Foreign Investmentmay Rise In Hdfc Bk

(This story originally appeared in on Apr 05, 2022)

Mumbai: The proposed HDFC Ltd and HDFC Bank amalgamation will involve HDFC Investments and HDFC Holdings merging with the parent mortgage company. Subsequently, HDFC will merge with its banking arm, resulting in all group companies becoming direct subsidiaries of HDFC Bank. Besides the bank, HDFC is the holding company for HDFC Life, HDFC General Insurance, HDFC Mutual Fund, HDFC Credila and HDFC Venture Capital.

“We have added 730 branches this year. With this announcement, we may ramp it up further because that not only helps us mobilise deposits but also to increase the distribution of affordable home loans. The moment we unleash that, you cannot stop the growth engine,” said Sashidhar Jagdishan, MD & CEO of HDFC Bank.

The amalgamation will give foreign investors more headroom to invest in HDFC Bank, where foreign holding was close to the limit.
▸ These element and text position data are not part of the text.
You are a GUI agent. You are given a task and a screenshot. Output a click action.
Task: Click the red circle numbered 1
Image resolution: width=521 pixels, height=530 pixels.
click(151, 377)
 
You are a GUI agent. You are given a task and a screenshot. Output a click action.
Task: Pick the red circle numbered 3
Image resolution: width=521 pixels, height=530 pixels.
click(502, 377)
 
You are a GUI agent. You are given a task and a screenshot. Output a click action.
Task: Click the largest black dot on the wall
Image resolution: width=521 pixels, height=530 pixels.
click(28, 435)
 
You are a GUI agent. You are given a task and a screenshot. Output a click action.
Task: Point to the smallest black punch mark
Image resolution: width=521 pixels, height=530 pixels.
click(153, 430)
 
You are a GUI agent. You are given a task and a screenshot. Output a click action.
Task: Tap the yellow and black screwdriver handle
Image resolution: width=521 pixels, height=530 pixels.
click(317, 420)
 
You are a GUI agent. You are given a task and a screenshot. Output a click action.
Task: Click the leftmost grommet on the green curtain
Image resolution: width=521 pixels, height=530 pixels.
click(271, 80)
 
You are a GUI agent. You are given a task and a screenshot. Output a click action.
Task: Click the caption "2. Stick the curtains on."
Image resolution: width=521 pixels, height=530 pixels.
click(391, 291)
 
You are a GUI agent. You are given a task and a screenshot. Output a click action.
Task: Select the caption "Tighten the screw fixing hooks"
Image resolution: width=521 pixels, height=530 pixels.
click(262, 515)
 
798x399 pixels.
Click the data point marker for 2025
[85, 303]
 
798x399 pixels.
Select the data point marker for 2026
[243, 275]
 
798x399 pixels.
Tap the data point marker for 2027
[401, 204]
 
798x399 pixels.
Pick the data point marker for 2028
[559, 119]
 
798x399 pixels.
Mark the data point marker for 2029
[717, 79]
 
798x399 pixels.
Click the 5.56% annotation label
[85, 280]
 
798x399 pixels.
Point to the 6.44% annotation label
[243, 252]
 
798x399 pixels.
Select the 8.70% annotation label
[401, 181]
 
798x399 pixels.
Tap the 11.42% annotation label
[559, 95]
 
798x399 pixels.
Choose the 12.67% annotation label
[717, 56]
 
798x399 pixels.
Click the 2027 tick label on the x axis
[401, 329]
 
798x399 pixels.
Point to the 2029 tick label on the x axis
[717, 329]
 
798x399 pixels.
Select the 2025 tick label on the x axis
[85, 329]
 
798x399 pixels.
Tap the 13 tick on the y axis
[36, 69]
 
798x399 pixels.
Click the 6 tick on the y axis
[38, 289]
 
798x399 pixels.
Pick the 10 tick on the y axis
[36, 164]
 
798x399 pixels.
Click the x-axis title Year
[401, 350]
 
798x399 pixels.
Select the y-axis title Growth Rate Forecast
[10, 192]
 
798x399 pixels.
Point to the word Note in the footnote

Extinguishing HDFC’s holding would also result in a considerable increase in the earning per share of the bank.

As a result of the mega merger announcement, shares of both HDFC and HDFC Bank rose on the stock exchange. Shares of HDFC closed 10% higher valuing the private lender at Rs 9.2 lakh crore while shares of the housing finance company rose 9.3% giving it a valuation of Rs 4.9 lakh crore.

There was speculation about a merger between the two entities for over two decades, particularly after ICICI merged with ICICI Bank in 2001. The HDFC merger was finalised less than 18 months after its founding CEO Aditya Puri retired with Jagdishan stepping into his shoes.